Field Notes

Genesys Cloud Release Notes — May 11, 2026

This week's digest covers one item from the May 11, 2026 release notes. It gets a post to itself because it comes with a hard date and a migration project attached.

TL;DR

  • Genesys Cloud announced the deprecation of the Generic Webhooks integration used for chat notifications.
  • June 1, 2026 is the first hard date: after that, you can no longer install new instances of the integration.
  • Existing instances keep working for now, but they will stop functioning at a future end-of-life date and eventually get removed from your org entirely.
  • The replacement is the Webhooks for Events integration plus Architect workflows that are triggered to send the notification.

Deprecations

Generic Webhooks integration for chat notification is going away

Some history first. Genesys Cloud used to offer a family of chat-notification webhook integrations aimed at specific third-party tools: Bitbucket, GitHub, Jenkins, JIRA, PagerDuty, Pivotal Tracker, StatusPage, Trello, UserVoice, and Zendesk. Those were already retired in an earlier round of deprecations. What survived was the catch-all, the Generic Webhooks integration, which plenty of orgs quietly lean on to push chat notifications into internal tooling and home-grown alerting.

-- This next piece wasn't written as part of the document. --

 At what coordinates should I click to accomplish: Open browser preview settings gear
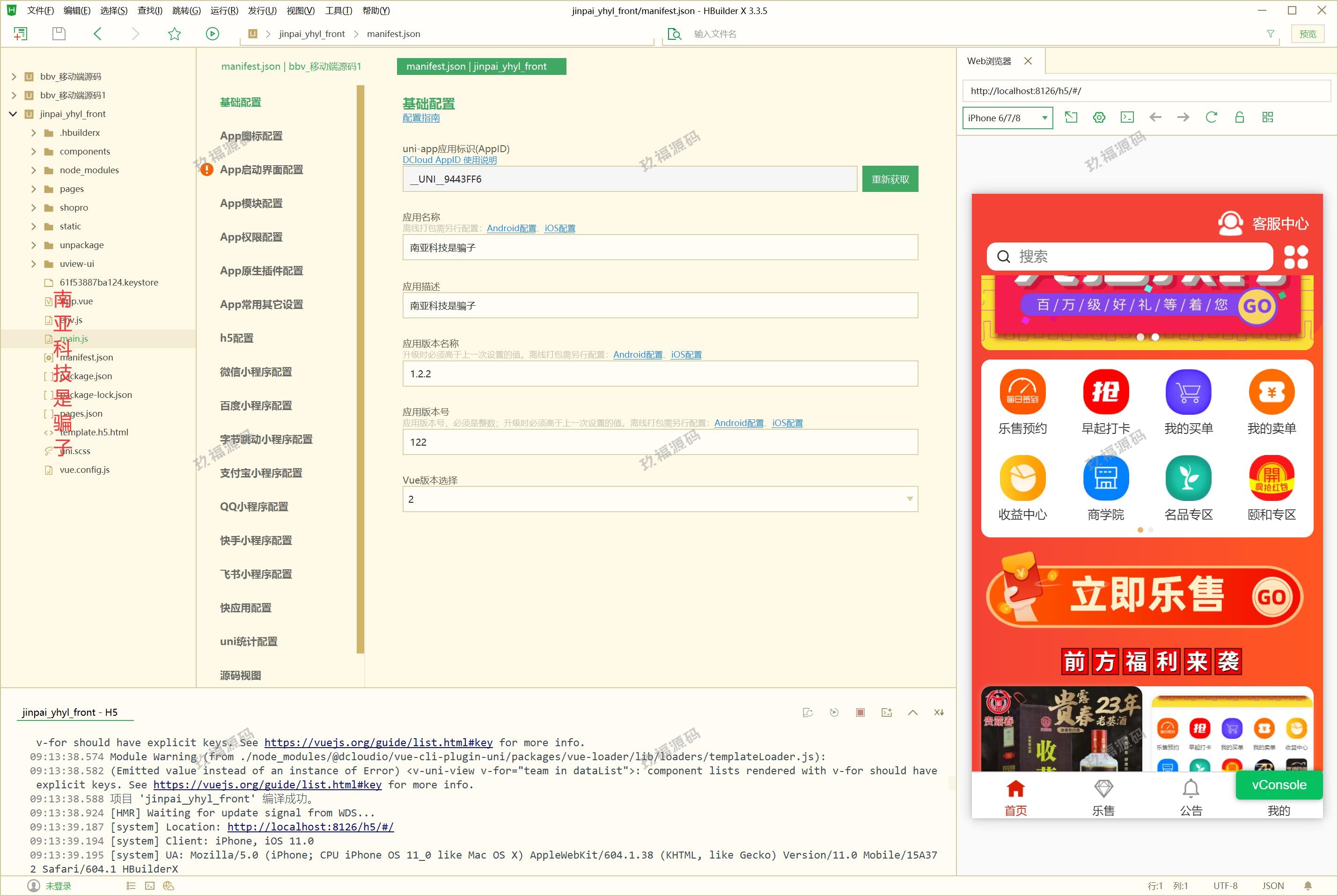(x=1099, y=117)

That last survivor is now on the clock. The May 11 announcement says support for Generic Webhooks ends in a future release, and the phase-out follows the usual Genesys pattern:

  1. June 1, 2026: administrators can no longer install new instances of the integration. Existing deployments keep running.
  2. A future end-of-life date, not yet announced: existing instances stop working.
  3. Eventually, Genesys removes the integration objects from your organization altogether.

The prescribed migration path is to move chat notifications onto the Webhooks for Events integration and drive them from workflows: you build a workflow that fires on the relevant trigger and sends the notification payload out through the new integration. The deprecation article points to the "About webhook for events" documentation and the Webhooks overview in the Developer Center. What it doesn't include is a step-by-step conversion guide. The plumbing is on you, or your account team.

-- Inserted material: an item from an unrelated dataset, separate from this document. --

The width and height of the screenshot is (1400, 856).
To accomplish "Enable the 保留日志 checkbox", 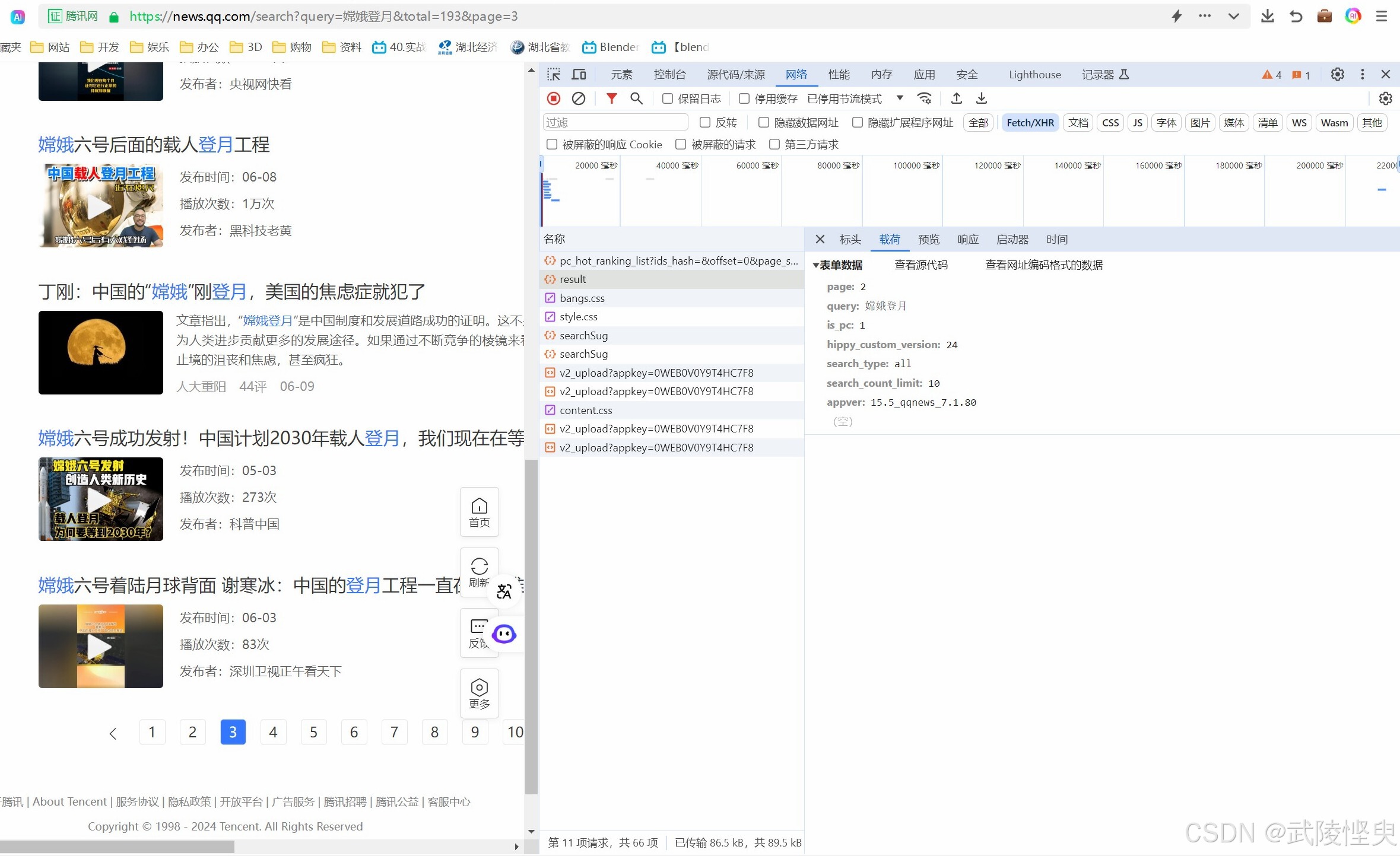I will (668, 98).
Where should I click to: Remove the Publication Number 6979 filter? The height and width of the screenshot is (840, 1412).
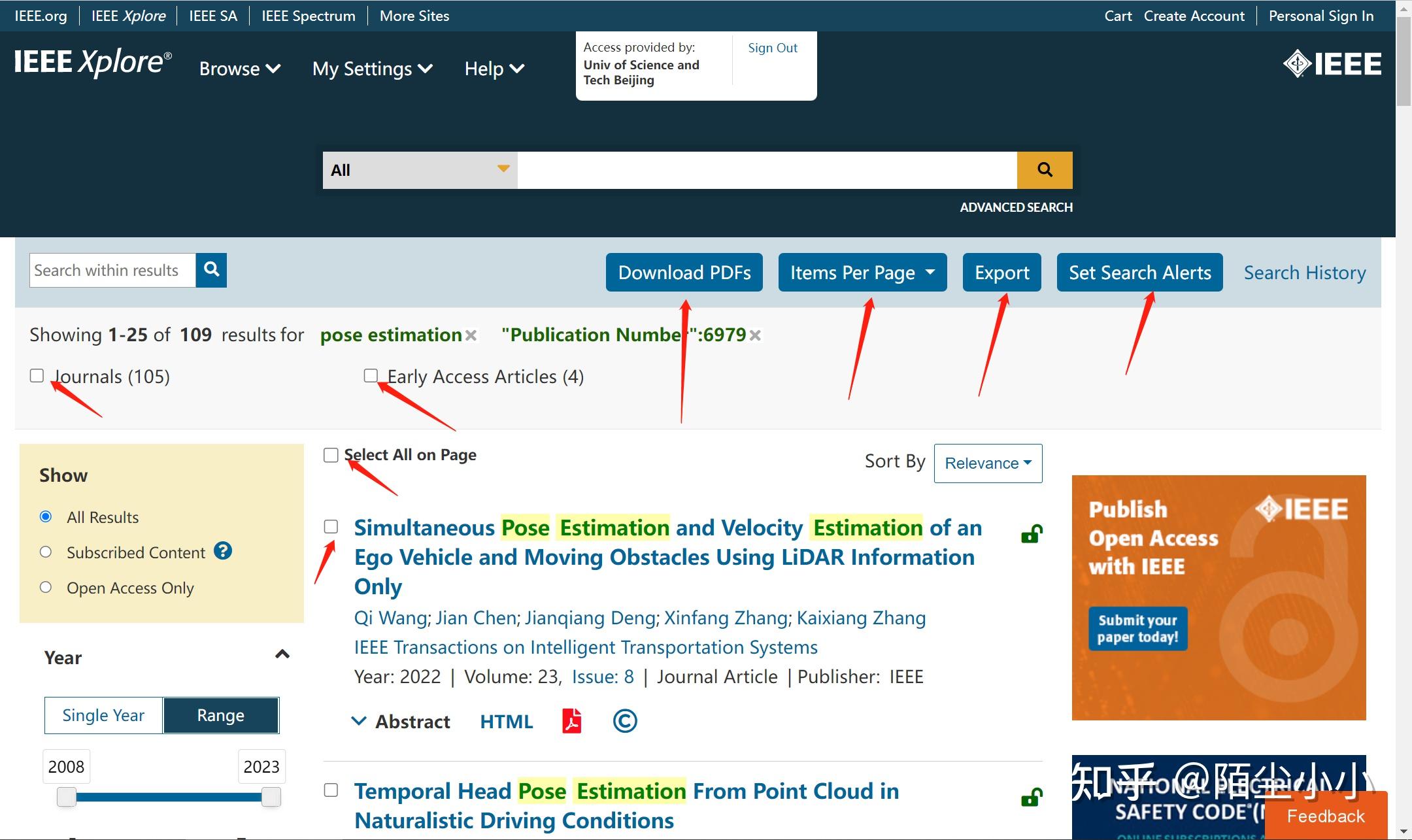click(755, 335)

What this means for your contact center

The trap is the gap between the two dates. Existing instances keep working after June 1, so it's tempting to file this under "later." Don't. Once the install freeze hits, you can't stand up a fresh Generic Webhooks instance in a sandbox to test against, and you can't rebuild one that gets deleted by accident. Three weeks is not a lot of runway for something your alerting depends on. I don't love that Genesys gave us exactly one month here.

The second problem is discoverability. A generic webhook is usually something somebody wired up years ago to ping a channel when a chat queue backs up, and nobody has touched it since. It works, so it's invisible. When the end-of-life date lands, the notifications just stop, and no customer ever sees an error. Your team stops getting pinged, quietly. Treat that failure mode with more urgency than the "future release" language suggests.

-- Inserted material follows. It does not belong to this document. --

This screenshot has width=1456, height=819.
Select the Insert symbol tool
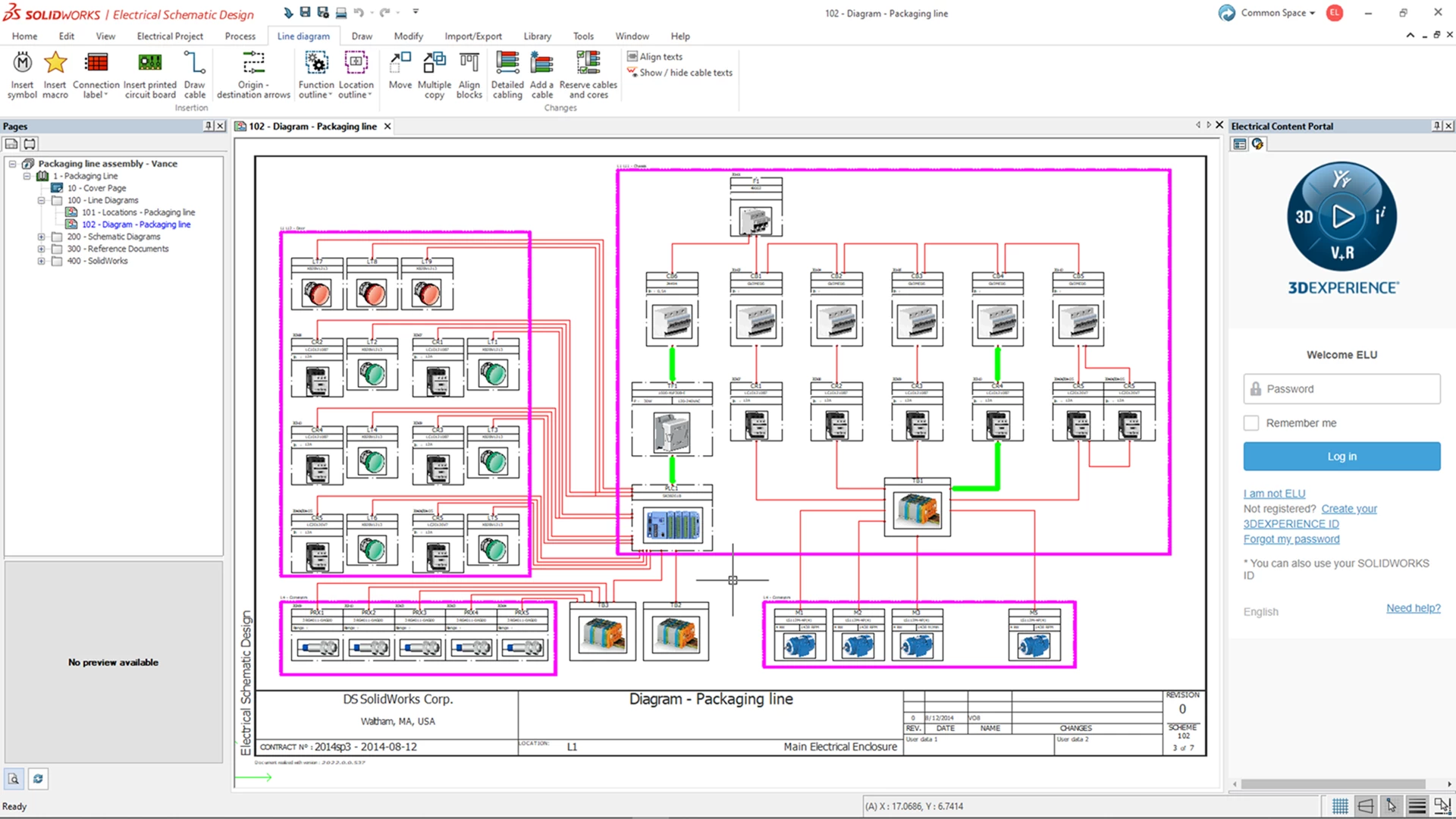(22, 74)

Credit where it's due: the replacement architecture is better. Webhooks for Events plus workflows gives you a real logic layer between the event and the outbound call. You can filter which events fire, enrich or reshape the payload, and branch by queue or priority, and one integration can serve several notification targets. If you migrate deliberately, you'll probably end up folding a handful of crusty one-off webhooks into one or two workflows you can maintain. Budget it as a small integration project (inventory, rebuild, parallel-run, cut over), not a config toggle.

What to check

  • List every Generic Webhooks instance in Admin > Integrations, in every org you own, production and sandbox included. Note what each one notifies and who depends on it.
  • Install any new instance you'll need for testing or a parallel environment before June 1, 2026. After that the door is closed.
  • Stand up Webhooks for Events and prototype one workflow-triggered notification end to end before you touch production.
  • Rebuild each legacy webhook as a triggered workflow that sends the equivalent notification through Webhooks for Events, and run it beside the old instance until you trust it.
  • Watch the release notes (or this blog) for the end-of-life date. It hasn't been announced yet, and you don't want it landing mid-quarter.
  • Ask for help if the payloads are gnarly. Genesys directs migration questions to your account team or the My Support portal; complex payload transformations may need workflow-level data actions.

Full details are in the official notes: Genesys Cloud Release Notes — May 11, 2026.